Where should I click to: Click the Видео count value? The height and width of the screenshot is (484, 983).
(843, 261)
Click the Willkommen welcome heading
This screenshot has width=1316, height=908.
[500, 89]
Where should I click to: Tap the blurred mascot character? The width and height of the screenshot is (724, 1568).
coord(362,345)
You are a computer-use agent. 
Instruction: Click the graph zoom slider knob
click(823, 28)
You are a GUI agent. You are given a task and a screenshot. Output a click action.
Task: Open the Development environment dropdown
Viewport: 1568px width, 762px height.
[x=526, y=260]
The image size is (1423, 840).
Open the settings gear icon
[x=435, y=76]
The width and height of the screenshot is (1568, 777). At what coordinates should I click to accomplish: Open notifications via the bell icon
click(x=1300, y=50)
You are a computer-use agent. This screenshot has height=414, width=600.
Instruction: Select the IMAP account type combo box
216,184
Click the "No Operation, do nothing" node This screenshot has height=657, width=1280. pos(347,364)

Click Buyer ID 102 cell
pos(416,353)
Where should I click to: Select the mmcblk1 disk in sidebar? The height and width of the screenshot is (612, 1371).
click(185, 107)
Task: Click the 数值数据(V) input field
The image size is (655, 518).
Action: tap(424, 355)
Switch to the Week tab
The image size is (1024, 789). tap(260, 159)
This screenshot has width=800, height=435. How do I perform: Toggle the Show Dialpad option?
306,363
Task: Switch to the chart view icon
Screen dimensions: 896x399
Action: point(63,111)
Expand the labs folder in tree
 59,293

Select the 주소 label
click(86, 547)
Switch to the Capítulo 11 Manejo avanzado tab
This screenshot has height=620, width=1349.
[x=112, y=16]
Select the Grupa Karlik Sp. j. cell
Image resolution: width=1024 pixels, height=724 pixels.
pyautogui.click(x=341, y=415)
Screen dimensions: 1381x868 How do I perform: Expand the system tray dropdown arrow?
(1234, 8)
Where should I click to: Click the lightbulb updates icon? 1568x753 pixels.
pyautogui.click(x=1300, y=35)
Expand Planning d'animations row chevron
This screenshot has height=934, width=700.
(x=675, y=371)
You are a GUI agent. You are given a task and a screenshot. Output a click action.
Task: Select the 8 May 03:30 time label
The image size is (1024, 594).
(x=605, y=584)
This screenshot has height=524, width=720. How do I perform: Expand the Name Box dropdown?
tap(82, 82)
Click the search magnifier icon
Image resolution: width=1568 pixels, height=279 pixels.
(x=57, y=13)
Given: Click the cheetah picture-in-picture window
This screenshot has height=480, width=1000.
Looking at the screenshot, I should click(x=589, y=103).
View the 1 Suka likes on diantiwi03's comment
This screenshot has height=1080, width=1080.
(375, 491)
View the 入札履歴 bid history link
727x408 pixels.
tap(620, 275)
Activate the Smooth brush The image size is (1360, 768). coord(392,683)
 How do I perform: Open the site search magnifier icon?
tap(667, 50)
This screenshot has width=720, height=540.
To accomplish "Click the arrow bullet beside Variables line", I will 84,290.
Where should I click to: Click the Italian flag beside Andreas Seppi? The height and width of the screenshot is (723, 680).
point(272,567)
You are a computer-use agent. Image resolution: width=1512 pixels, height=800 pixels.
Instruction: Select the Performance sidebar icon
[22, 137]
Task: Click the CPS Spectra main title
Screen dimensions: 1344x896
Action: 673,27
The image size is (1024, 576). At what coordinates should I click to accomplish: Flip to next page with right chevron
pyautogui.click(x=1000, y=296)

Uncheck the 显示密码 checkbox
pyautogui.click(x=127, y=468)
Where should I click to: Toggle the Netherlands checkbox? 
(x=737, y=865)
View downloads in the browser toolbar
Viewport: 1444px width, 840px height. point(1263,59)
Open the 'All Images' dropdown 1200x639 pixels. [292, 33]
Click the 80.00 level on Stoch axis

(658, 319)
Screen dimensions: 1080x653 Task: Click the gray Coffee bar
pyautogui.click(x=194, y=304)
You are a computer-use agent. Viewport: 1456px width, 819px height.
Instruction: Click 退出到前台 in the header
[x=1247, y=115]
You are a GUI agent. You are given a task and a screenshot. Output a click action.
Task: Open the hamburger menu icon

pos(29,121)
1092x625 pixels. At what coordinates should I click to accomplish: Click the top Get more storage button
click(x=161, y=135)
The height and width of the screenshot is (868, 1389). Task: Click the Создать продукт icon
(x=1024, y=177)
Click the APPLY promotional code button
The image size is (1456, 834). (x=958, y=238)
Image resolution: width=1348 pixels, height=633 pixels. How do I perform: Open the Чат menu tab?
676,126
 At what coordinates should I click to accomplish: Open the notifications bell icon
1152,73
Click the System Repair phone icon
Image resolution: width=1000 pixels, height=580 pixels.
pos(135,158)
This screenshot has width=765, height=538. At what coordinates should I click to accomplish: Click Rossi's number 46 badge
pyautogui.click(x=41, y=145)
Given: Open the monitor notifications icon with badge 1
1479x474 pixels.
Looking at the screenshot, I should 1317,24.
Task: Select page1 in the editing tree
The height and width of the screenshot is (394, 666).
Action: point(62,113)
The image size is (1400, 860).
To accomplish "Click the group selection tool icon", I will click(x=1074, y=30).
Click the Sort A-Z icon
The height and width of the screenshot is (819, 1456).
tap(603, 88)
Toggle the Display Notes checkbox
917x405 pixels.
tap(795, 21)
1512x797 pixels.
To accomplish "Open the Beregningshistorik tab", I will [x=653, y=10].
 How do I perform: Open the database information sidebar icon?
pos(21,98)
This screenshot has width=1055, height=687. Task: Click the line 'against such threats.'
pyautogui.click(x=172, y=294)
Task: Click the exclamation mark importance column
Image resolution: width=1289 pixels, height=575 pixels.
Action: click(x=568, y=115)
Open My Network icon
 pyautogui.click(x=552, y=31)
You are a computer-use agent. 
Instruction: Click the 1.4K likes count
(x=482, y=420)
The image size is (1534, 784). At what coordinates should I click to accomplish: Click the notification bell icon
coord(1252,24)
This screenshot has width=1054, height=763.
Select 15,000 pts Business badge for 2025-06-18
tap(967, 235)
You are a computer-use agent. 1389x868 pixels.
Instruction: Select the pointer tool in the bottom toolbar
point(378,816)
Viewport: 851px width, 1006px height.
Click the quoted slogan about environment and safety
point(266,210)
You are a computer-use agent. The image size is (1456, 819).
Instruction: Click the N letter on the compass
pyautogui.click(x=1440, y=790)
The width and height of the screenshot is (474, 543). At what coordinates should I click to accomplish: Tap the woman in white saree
________________________
> _EXERCISE_:
Rewrite the lines above, replacing every "computer-use agent" with "desktop automation agent" and changing nothing else.

> _RIGHT ANSWER_:
Where should I click to: Click the Видео count value? The height and width of the screenshot is (484, 983).
(843, 261)
Click the Willkommen welcome heading
This screenshot has width=1316, height=908.
[500, 89]
Where should I click to: Tap the blurred mascot character? The width and height of the screenshot is (724, 1568).
coord(362,345)
You are a desktop automation agent. 
Instruction: Click the graph zoom slider knob
click(823, 28)
You are a GUI agent. You are given a task and a screenshot. Output a click action.
Task: Open the Development environment dropdown
Viewport: 1568px width, 762px height.
[x=526, y=260]
The image size is (1423, 840).
Open the settings gear icon
[x=435, y=76]
The width and height of the screenshot is (1568, 777). At what coordinates should I click to accomplish: Open notifications via the bell icon
click(x=1300, y=50)
You are a desktop automation agent. This screenshot has height=414, width=600.
Instruction: Select the IMAP account type combo box
216,184
Click the "No Operation, do nothing" node This screenshot has height=657, width=1280. pos(347,364)

Click Buyer ID 102 cell
pos(416,353)
Where should I click to: Select the mmcblk1 disk in sidebar? The height and width of the screenshot is (612, 1371).
click(185, 107)
Task: Click the 数值数据(V) input field
The image size is (655, 518).
Action: tap(424, 355)
Switch to the Week tab
The image size is (1024, 789). tap(260, 159)
This screenshot has width=800, height=435. How do I perform: Toggle the Show Dialpad option?
306,363
Task: Switch to the chart view icon
Screen dimensions: 896x399
Action: point(63,111)
Expand the labs folder in tree
 59,293

Select the 주소 label
click(86, 547)
Switch to the Capítulo 11 Manejo avanzado tab
This screenshot has height=620, width=1349.
[x=112, y=16]
Select the Grupa Karlik Sp. j. cell
Image resolution: width=1024 pixels, height=724 pixels.
pyautogui.click(x=341, y=415)
Screen dimensions: 1381x868 How do I perform: Expand the system tray dropdown arrow?
(1234, 8)
Where should I click to: Click the lightbulb updates icon? 1568x753 pixels.
pyautogui.click(x=1300, y=35)
Expand Planning d'animations row chevron
This screenshot has height=934, width=700.
(x=675, y=371)
You are a GUI agent. You are given a task and a screenshot. Output a click action.
Task: Select the 8 May 03:30 time label
The image size is (1024, 594).
(x=605, y=584)
This screenshot has height=524, width=720. How do I perform: Expand the Name Box dropdown?
tap(82, 82)
Click the search magnifier icon
Image resolution: width=1568 pixels, height=279 pixels.
(x=57, y=13)
Given: Click the cheetah picture-in-picture window
This screenshot has height=480, width=1000.
Looking at the screenshot, I should click(x=589, y=103).
View the 1 Suka likes on diantiwi03's comment
This screenshot has height=1080, width=1080.
(375, 491)
View the 入札履歴 bid history link
727x408 pixels.
tap(620, 275)
Activate the Smooth brush The image size is (1360, 768). coord(392,683)
 How do I perform: Open the site search magnifier icon?
tap(667, 50)
This screenshot has width=720, height=540.
To accomplish "Click the arrow bullet beside Variables line", I will 84,290.
Where should I click to: Click the Italian flag beside Andreas Seppi? The height and width of the screenshot is (723, 680).
point(272,567)
You are a desktop automation agent. Image resolution: width=1512 pixels, height=800 pixels.
Instruction: Select the Performance sidebar icon
[22, 137]
Task: Click the CPS Spectra main title
Screen dimensions: 1344x896
Action: 673,27
The image size is (1024, 576). At what coordinates should I click to accomplish: Flip to next page with right chevron
pyautogui.click(x=1000, y=296)

Uncheck the 显示密码 checkbox
pyautogui.click(x=127, y=468)
Where should I click to: Toggle the Netherlands checkbox? 
(x=737, y=865)
View downloads in the browser toolbar
Viewport: 1444px width, 840px height. point(1263,59)
Open the 'All Images' dropdown 1200x639 pixels. [292, 33]
Click the 80.00 level on Stoch axis

(658, 319)
Screen dimensions: 1080x653 Task: Click the gray Coffee bar
pyautogui.click(x=194, y=304)
You are a desktop automation agent. Viewport: 1456px width, 819px height.
Instruction: Click 退出到前台 in the header
[x=1247, y=115]
You are a GUI agent. You are given a task and a screenshot. Output a click action.
Task: Open the hamburger menu icon

pos(29,121)
1092x625 pixels. At what coordinates should I click to accomplish: Click the top Get more storage button
click(x=161, y=135)
The height and width of the screenshot is (868, 1389). Task: Click the Создать продукт icon
(x=1024, y=177)
Click the APPLY promotional code button
The image size is (1456, 834). (x=958, y=238)
Image resolution: width=1348 pixels, height=633 pixels. How do I perform: Open the Чат menu tab?
676,126
 At what coordinates should I click to accomplish: Open the notifications bell icon
1152,73
Click the System Repair phone icon
Image resolution: width=1000 pixels, height=580 pixels.
pos(135,158)
This screenshot has width=765, height=538. At what coordinates should I click to accomplish: Click Rossi's number 46 badge
pyautogui.click(x=41, y=145)
Given: Open the monitor notifications icon with badge 1
1479x474 pixels.
Looking at the screenshot, I should 1317,24.
Task: Select page1 in the editing tree
The height and width of the screenshot is (394, 666).
Action: point(62,113)
The image size is (1400, 860).
To accomplish "Click the group selection tool icon", I will click(x=1074, y=30).
Click the Sort A-Z icon
The height and width of the screenshot is (819, 1456).
tap(603, 88)
Toggle the Display Notes checkbox
917x405 pixels.
tap(795, 21)
1512x797 pixels.
To accomplish "Open the Beregningshistorik tab", I will [x=653, y=10].
 How do I perform: Open the database information sidebar icon?
pos(21,98)
This screenshot has width=1055, height=687. Task: Click the line 'against such threats.'
pyautogui.click(x=172, y=294)
Task: Click the exclamation mark importance column
Image resolution: width=1289 pixels, height=575 pixels.
Action: click(x=568, y=115)
Open My Network icon
 pyautogui.click(x=552, y=31)
You are a desktop automation agent. 
Instruction: Click the 1.4K likes count
(x=482, y=420)
The image size is (1534, 784). At what coordinates should I click to accomplish: Click the notification bell icon
coord(1252,24)
This screenshot has width=1054, height=763.
Select 15,000 pts Business badge for 2025-06-18
tap(967, 235)
You are a desktop automation agent. 1389x868 pixels.
Instruction: Select the pointer tool in the bottom toolbar
point(378,816)
Viewport: 851px width, 1006px height.
Click the quoted slogan about environment and safety
point(266,210)
You are a desktop automation agent. The image size is (1456, 819).
Instruction: Click the N letter on the compass
pyautogui.click(x=1440, y=790)
The width and height of the screenshot is (474, 543). At what coordinates should I click to accomplish: Tap the woman in white saree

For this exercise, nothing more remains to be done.